First of all, note that it suffices to prove that for $A=\{0,1\}$. If $A$ has more elements then one can proceed by induction by breaking $A$ into smaller parts and using the induction hypothesis and the case above.

So now to prove that $S\times\{0,1\}$ and $S$ have the same cardinality. Let us use Zorn's lemma and prove the following thing:

There exists a partition of $S$ that each part has size $\aleph_0$.

Why would that be helpful?

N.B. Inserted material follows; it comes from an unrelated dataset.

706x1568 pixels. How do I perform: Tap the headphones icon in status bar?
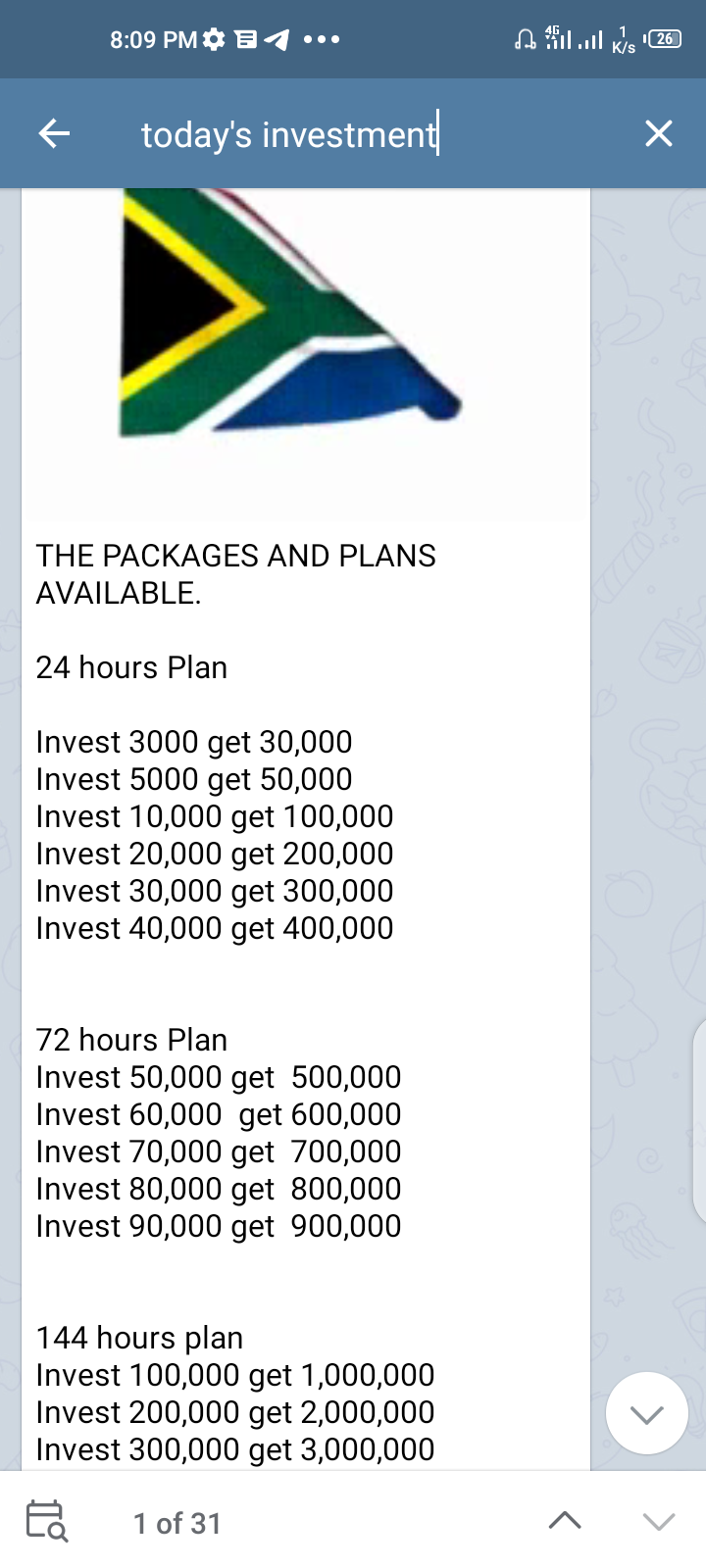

If we write $S=\bigcup S_i$, where $S_i$ is our partition into countably infinite parts, then $S\times\{0,1\}=\bigcup S_i\times\{0,1\}$. Using the axiom of choice the result is simple now, and I will leave it to you to finish the proof on your own.

So let us prove the main cake: the existence of this partition. Using Zorn's lemma we need to come up with a partial order that every chain has an upper bound, and then argue that the maximal element must have the wanted properties.

Let $P$ be the set of all partitions into $\aleph_0$-sized parts of a subset of $S$, and let us order them by $\subseteq$. Since $S$ is infinite, and the axiom of choice holds, it has a countably infinite subset which has an obvious partition. So now $P$ is non-empty, and let $C$ be a chain in $P$, it is easy to check that $T=\bigcup C$ is a partition of a subset of $S$, and each of its parts have size $\aleph_0$.

We can conclude, if so, that by Zorn's lemma there is a maximal element, $T$. By definition $T$ is a partition of a subset of $S$, let $S'=\bigcup T$, then $S\setminus S'$ cannot be infinite, or else we can add another infinite part to $T$ and contradict its maximality. Therefore it must be finite, if it is empty we are done, otherwise just pick one $S_i\in T$ and replace it by $S_i\cup(S\setminus S')$ which is a countably infinite set as wanted.

Answer 2

Enumerate $S = \{ s_{\alpha} : \alpha < \lambda \}$ and $A = \{ a_i : i < n \}$. Define a map $S \times A \to S$ by $$(s_{\alpha}, a_i) \mapsto s_{\alpha \cdot n + i}$$ Check that this is an injection, and deduce the result.